• [ACTIVITY] Which lines in the listing below contain the word "located"? Show each of those lines in full.

[Opening GIVEN DATA section]

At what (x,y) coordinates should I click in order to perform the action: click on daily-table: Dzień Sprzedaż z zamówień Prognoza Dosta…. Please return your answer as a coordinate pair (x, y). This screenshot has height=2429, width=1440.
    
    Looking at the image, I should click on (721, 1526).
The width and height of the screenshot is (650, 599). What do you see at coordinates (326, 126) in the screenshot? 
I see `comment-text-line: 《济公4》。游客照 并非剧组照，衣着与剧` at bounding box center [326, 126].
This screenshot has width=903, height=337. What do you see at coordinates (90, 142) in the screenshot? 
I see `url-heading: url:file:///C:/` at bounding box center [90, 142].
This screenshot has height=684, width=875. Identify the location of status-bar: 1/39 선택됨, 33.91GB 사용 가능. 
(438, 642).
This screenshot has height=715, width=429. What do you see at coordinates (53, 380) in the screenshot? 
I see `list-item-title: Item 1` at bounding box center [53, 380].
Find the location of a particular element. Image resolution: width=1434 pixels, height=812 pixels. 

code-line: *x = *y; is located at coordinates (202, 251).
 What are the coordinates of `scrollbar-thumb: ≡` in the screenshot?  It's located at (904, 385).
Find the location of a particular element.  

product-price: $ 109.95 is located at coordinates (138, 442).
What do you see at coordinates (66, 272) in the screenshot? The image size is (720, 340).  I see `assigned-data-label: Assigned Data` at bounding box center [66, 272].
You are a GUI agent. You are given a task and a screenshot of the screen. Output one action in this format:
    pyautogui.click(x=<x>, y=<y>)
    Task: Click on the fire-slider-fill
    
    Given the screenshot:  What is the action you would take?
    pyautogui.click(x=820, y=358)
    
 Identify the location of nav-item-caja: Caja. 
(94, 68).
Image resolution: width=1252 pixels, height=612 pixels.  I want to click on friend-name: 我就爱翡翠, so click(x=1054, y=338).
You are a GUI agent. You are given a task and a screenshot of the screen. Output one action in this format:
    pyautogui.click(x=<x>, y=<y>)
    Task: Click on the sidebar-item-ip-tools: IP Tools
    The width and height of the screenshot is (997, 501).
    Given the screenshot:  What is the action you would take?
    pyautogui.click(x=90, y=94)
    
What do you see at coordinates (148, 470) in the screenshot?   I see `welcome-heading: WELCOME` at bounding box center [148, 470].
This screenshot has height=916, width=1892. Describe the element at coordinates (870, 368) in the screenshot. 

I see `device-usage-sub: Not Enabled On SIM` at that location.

[Closing GIVEN DATA section]

• [TASK RESULT]
code-line: *x = *y; is located at coordinates (202, 251).
 What are the coordinates of `scrollbar-thumb: ≡` in the screenshot?  It's located at (904, 385).
product-price: $ 109.95 is located at coordinates (138, 442).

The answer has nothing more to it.